▶ Task item
Go through the entries below and return every line that contains "icon".

▶ Entries shown

^^^^

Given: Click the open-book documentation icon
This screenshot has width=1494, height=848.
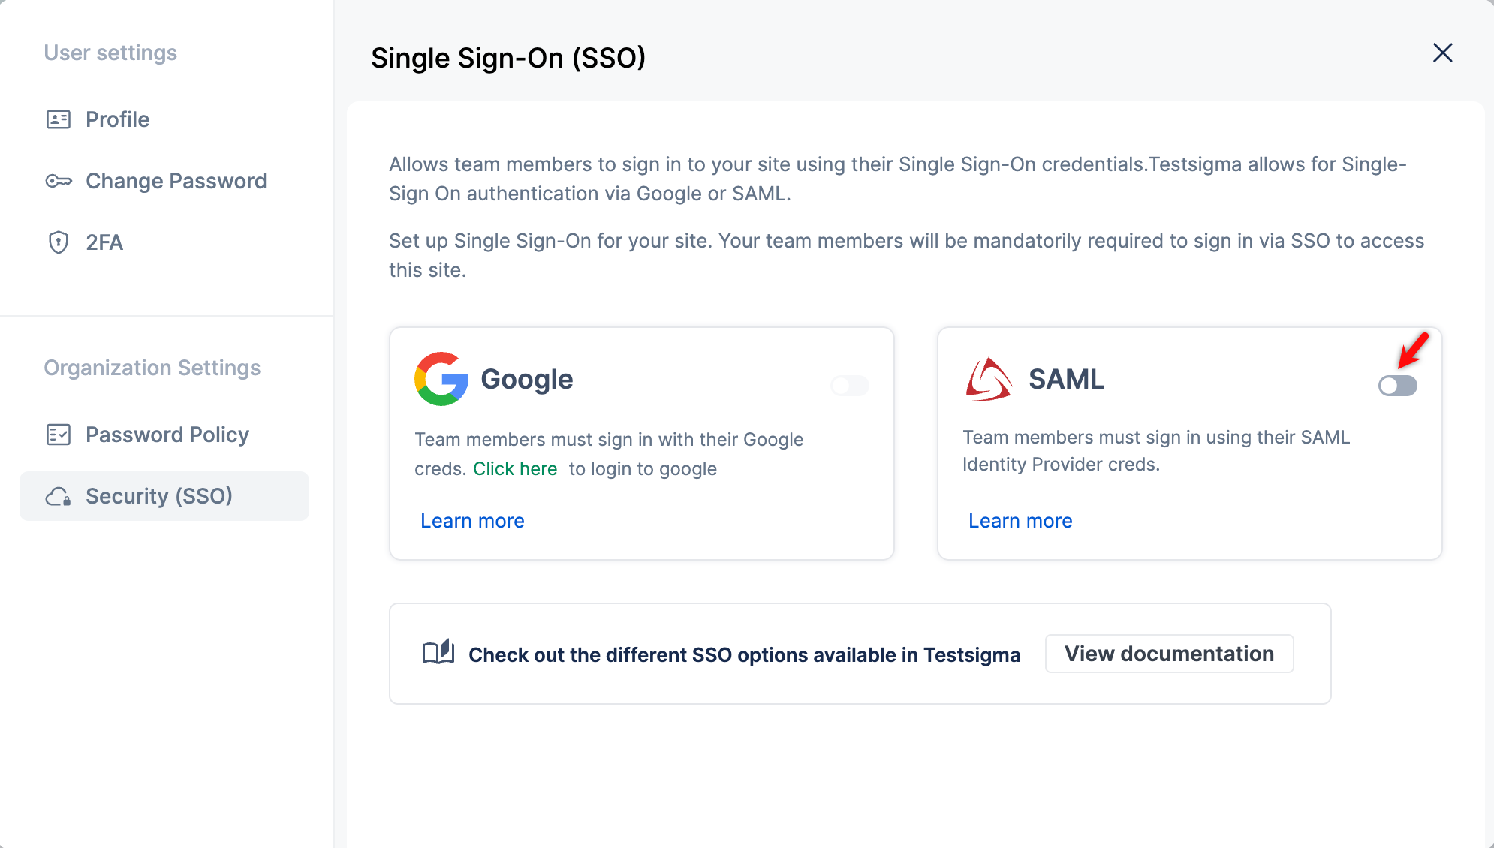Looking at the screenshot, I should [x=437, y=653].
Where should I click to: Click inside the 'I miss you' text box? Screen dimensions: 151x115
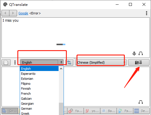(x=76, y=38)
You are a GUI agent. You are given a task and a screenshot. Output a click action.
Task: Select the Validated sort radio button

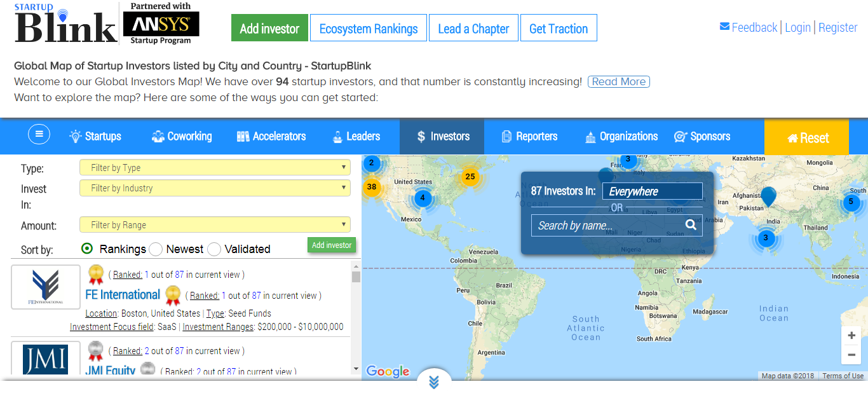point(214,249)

^^^^

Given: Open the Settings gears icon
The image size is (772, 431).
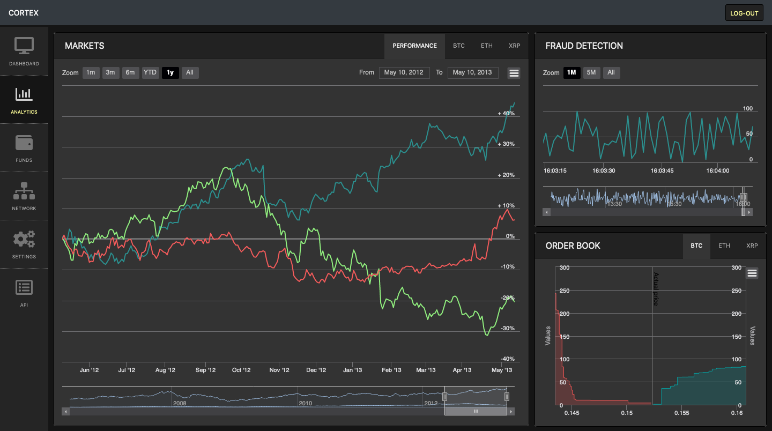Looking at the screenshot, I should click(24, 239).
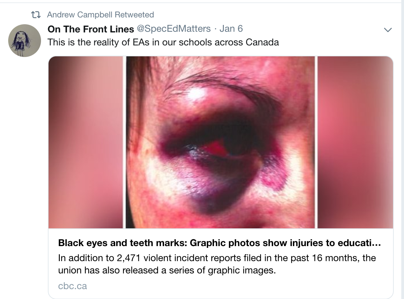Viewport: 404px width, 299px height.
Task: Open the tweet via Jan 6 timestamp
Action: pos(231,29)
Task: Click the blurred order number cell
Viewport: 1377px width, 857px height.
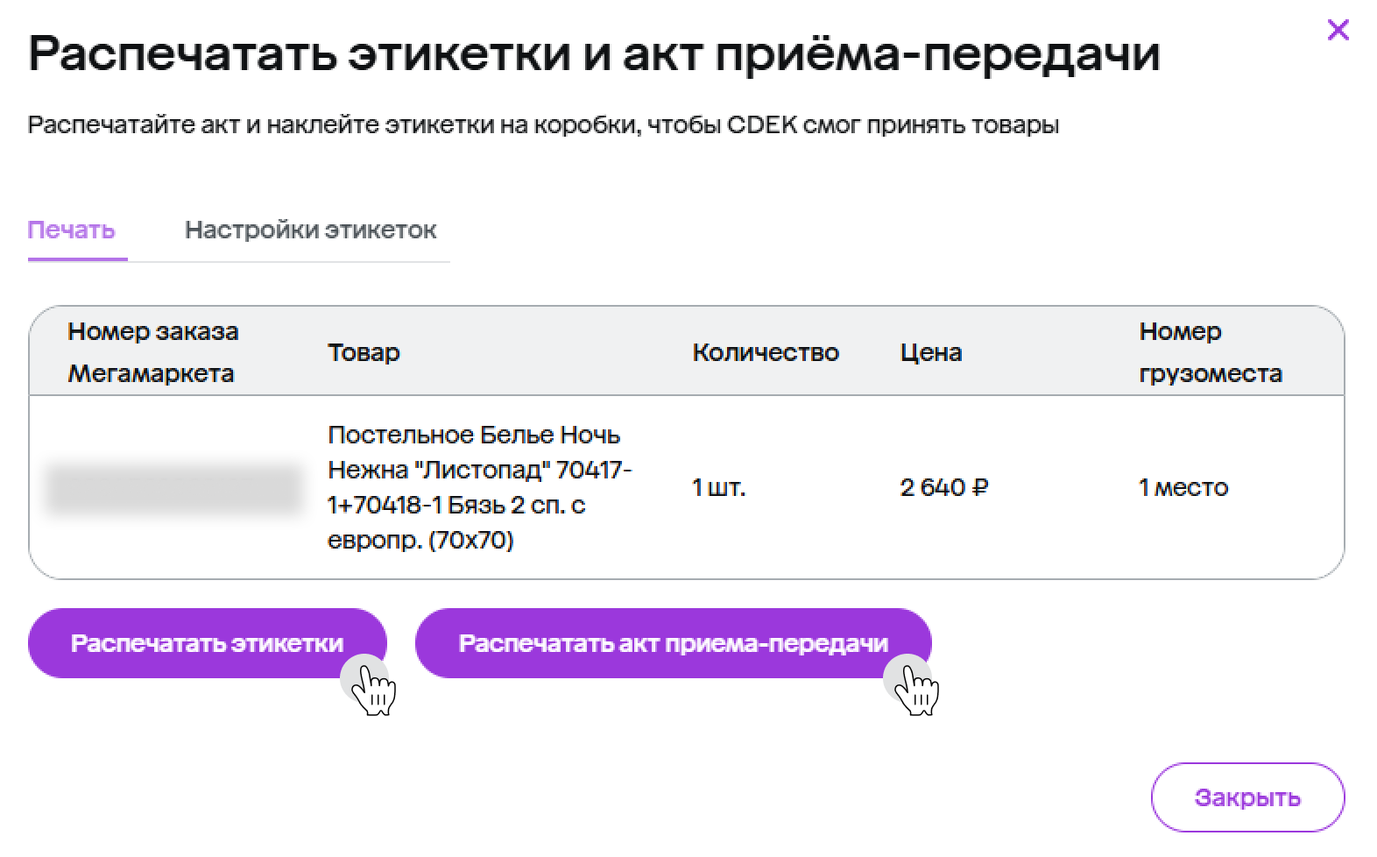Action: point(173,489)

^^^^

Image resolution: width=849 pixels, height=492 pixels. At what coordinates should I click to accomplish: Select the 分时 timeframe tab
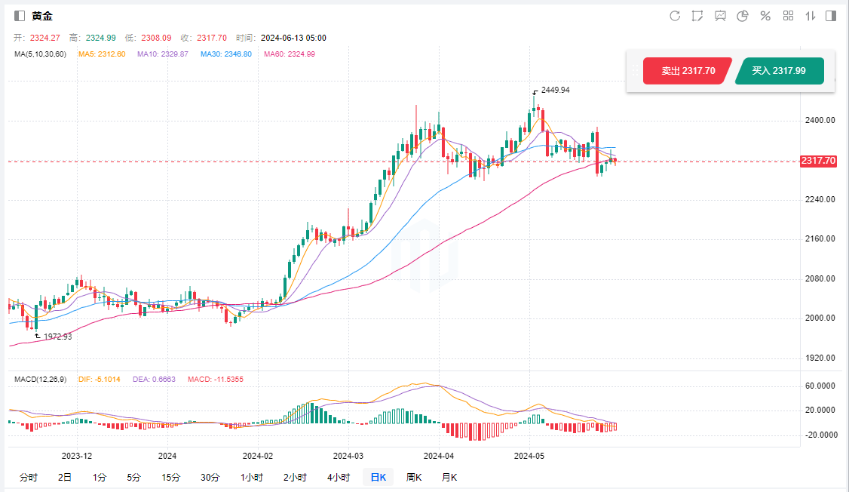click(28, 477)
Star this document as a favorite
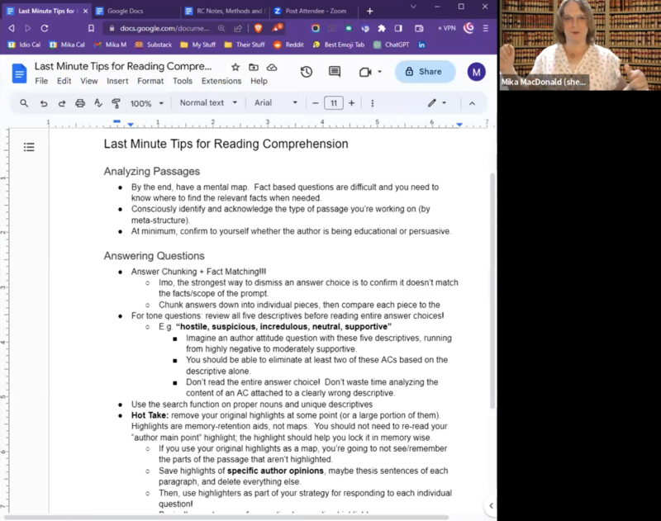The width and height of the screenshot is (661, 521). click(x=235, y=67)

^^^^

▶ Task response
Given: Click the open-book documentation icon
Given: Open the Settings gears icon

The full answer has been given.